_DOCUMENT SECTION_:
◆ ◆ ◆ ◆ ◆ ◆ ◆

# windows viewers not displaying developed images



## bennettdh (Dec 30, 2014)

Hi all,

After developing an image I expected to see the changes reflected on disc but as far as non-Adobe programs go nothing seems to have changed (e.g. Windows Photo Gallery, Paint etc.) I have "Automatically write changes into XMP" checked.

Are my expectations wrong?

Happy New Year,

Denis


----------



## Denis de Gannes (Dec 30, 2014)

Only Adobe Camera RAW can read Lightroom develop settings stored in .xmp files. e.g Only ACR 8.7.1 can read 100% of .xmp data from LR 5.7.1


----------



## davidedric (Dec 30, 2014)

Lightroom essentially expects you to export images into an industry standard format for general viewing so that the exported jpegs, say, have your edits applied and baked in.

Dave


----------



## clee01l (Dec 30, 2014)

◆ ◆ ◆ ◆ ◆ ◆ ◆

_SET TASK A_:
List every username that appears in a post header of the forum thread.
The forum thread above has no connection to the records that follow it.

[Pointing records for screenshots and pages]

◆ ◆ ◆ ◆ ◆ ◆ ◆

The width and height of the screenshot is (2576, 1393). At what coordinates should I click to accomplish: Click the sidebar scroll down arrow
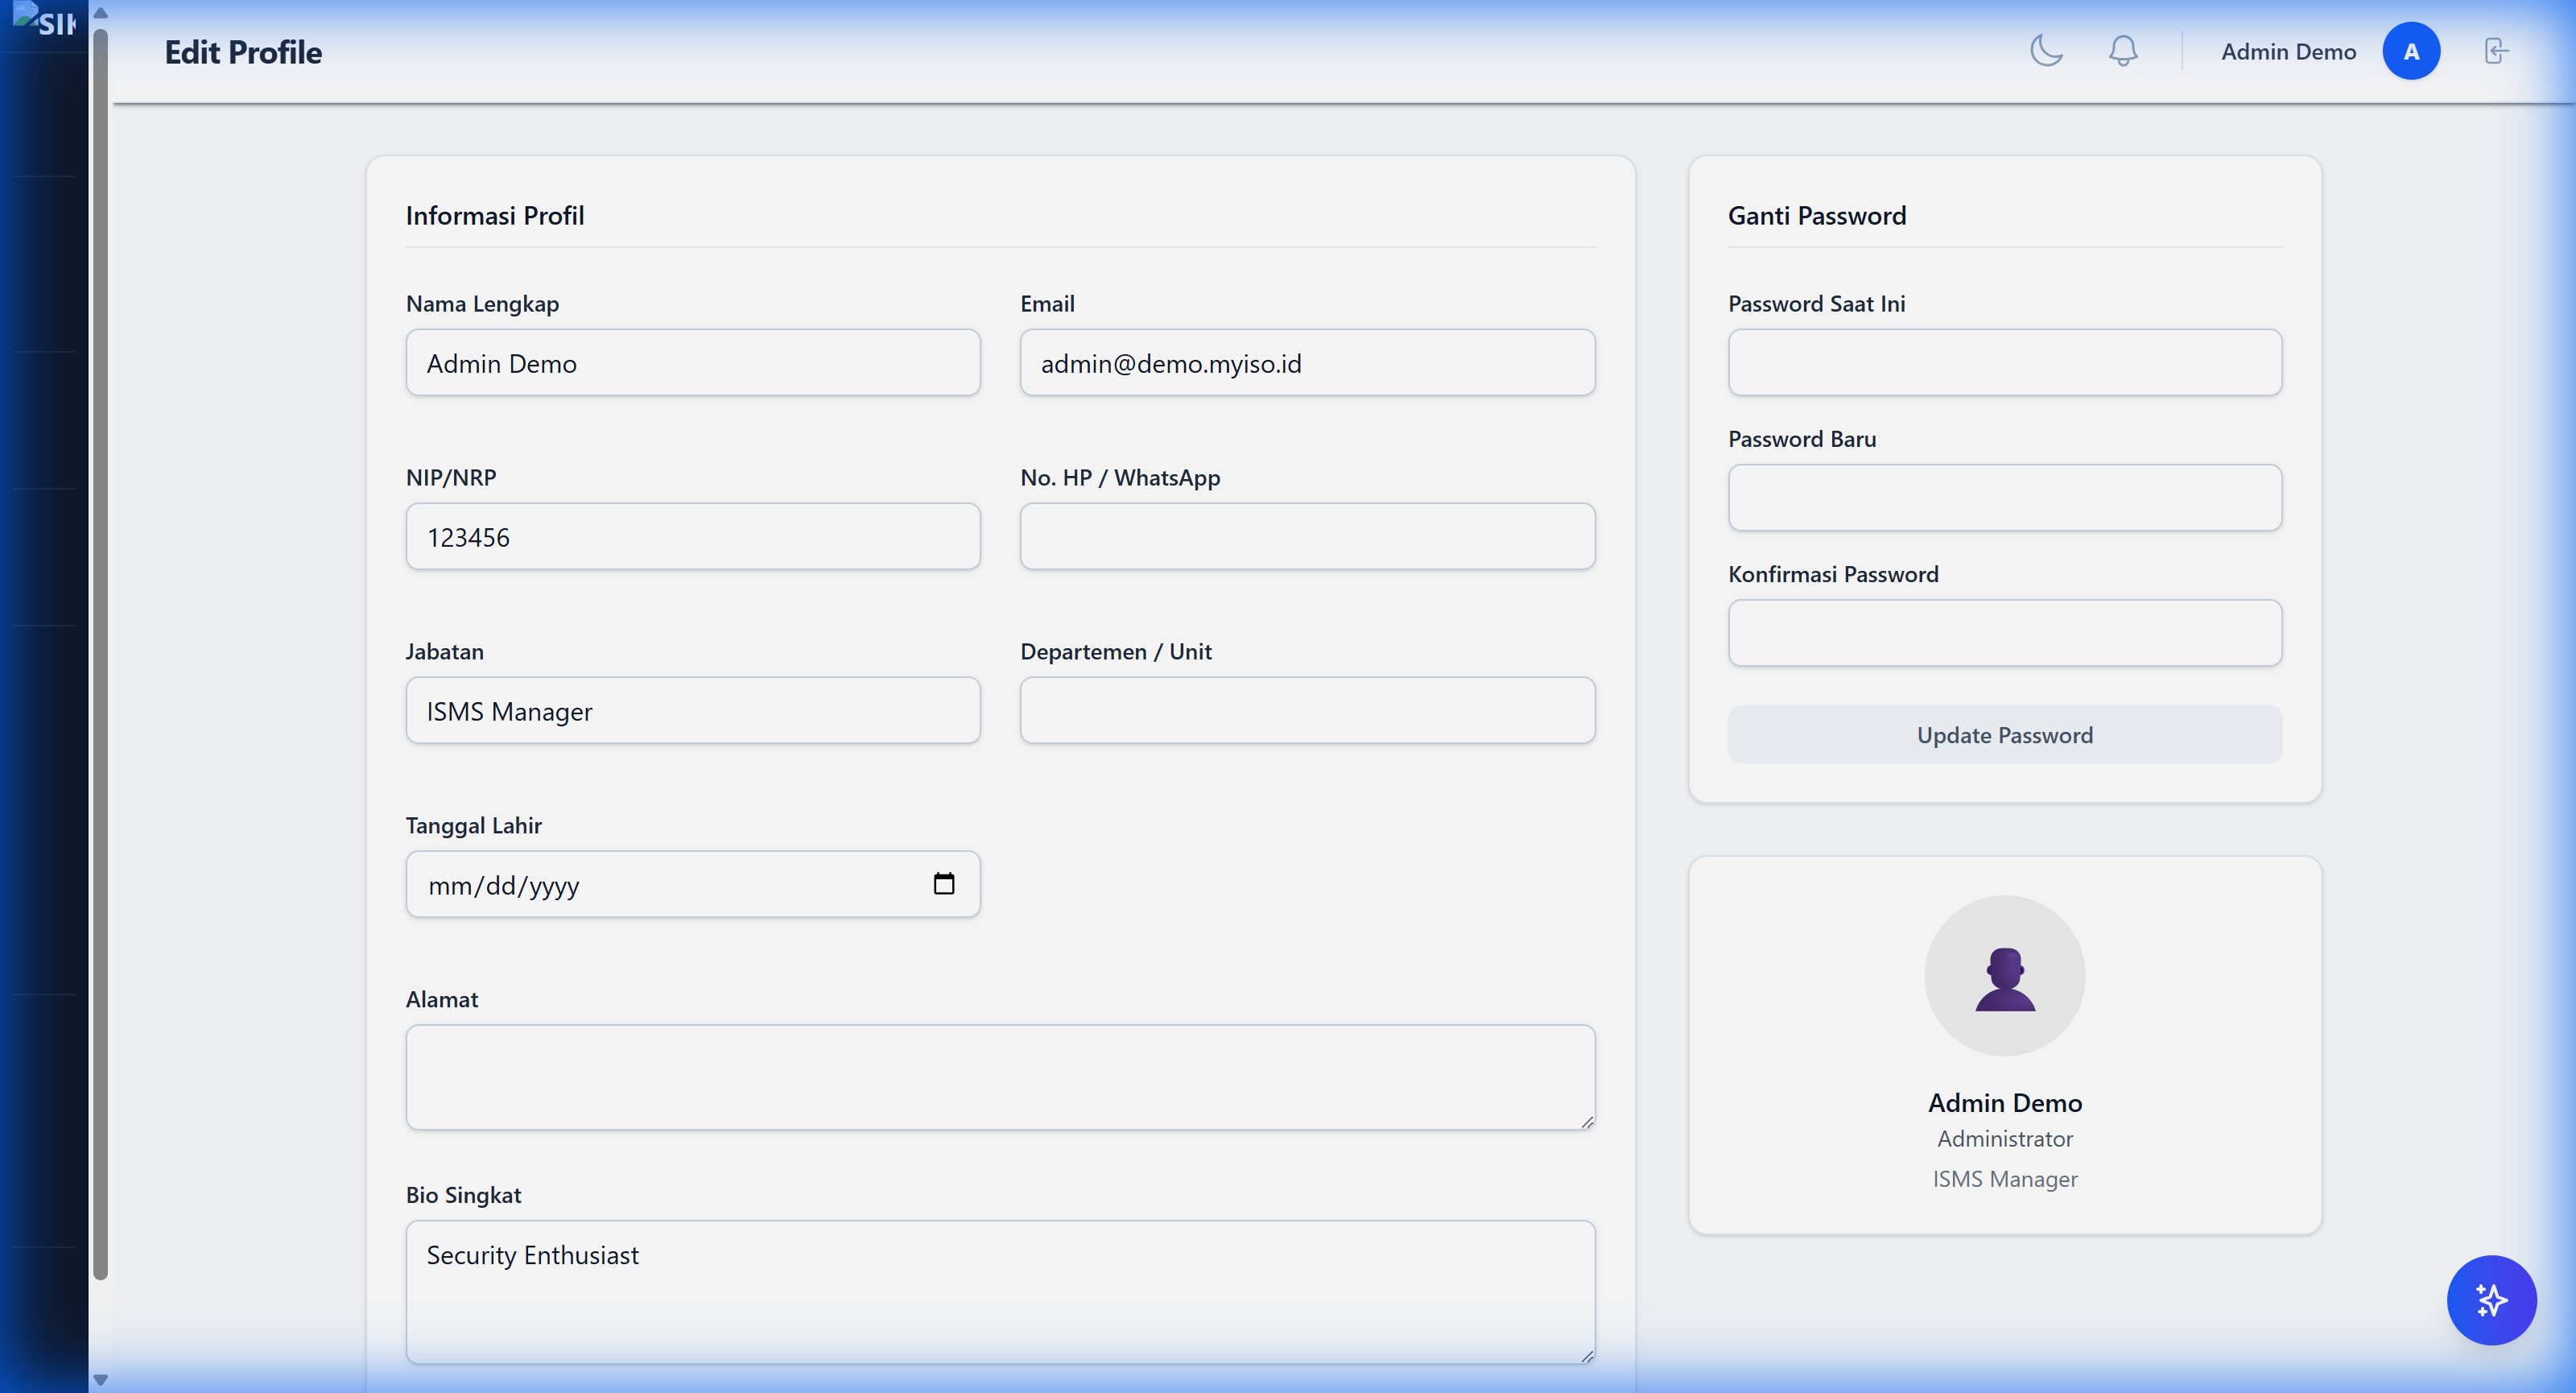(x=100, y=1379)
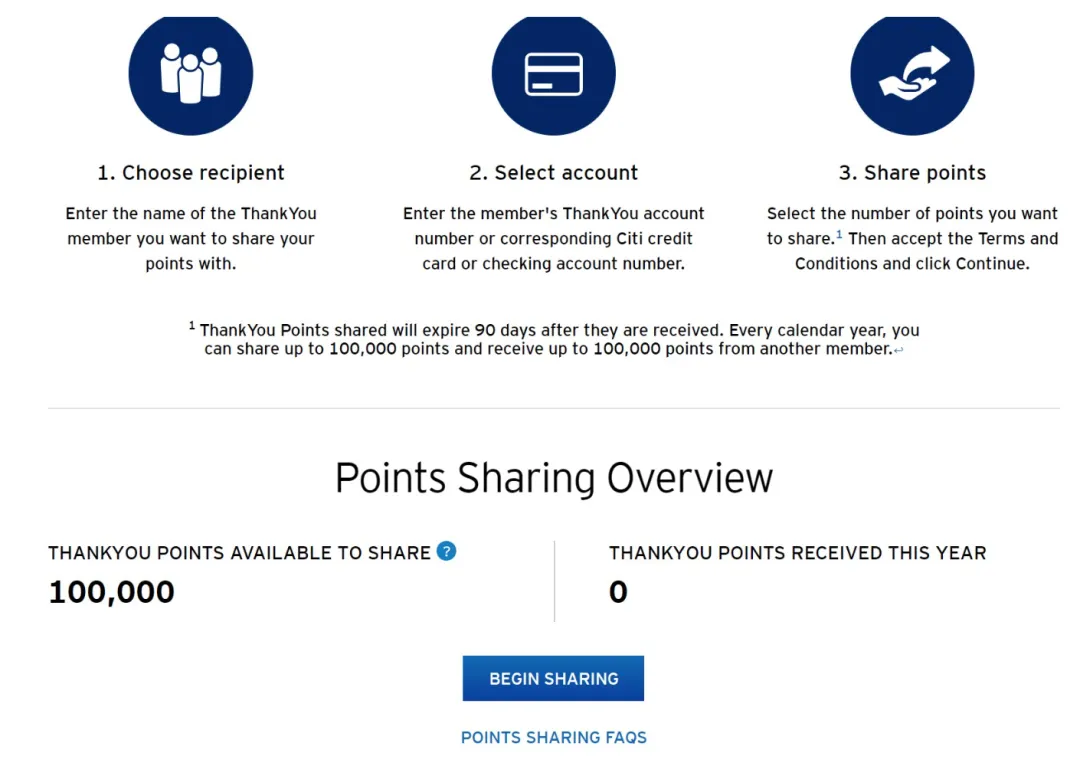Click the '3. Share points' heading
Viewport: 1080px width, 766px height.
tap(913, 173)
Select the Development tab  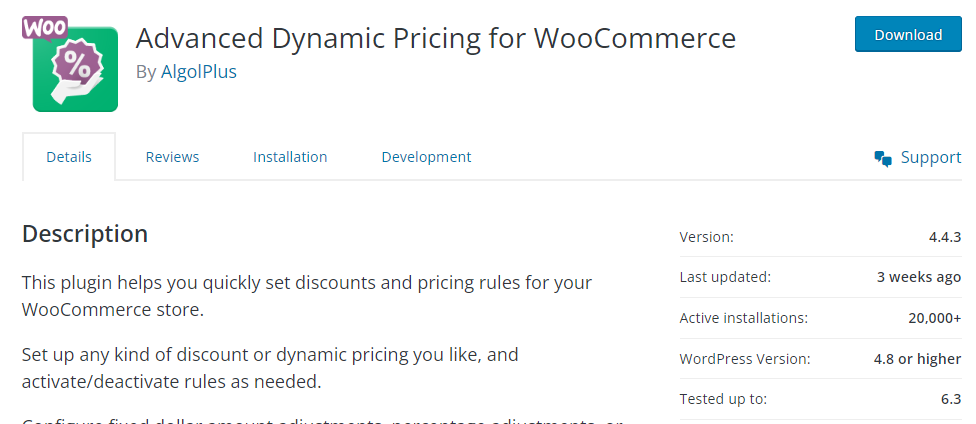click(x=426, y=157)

◆ ◆ ◆ ◆ ◆ ◆ ◆

_SET TASK B_:
Report how many lines of the records contain the word "height".

_TASK RESULT A_:
bennettdh, Denis de Gannes, davidedric, clee01l

_TASK RESULT B_:
2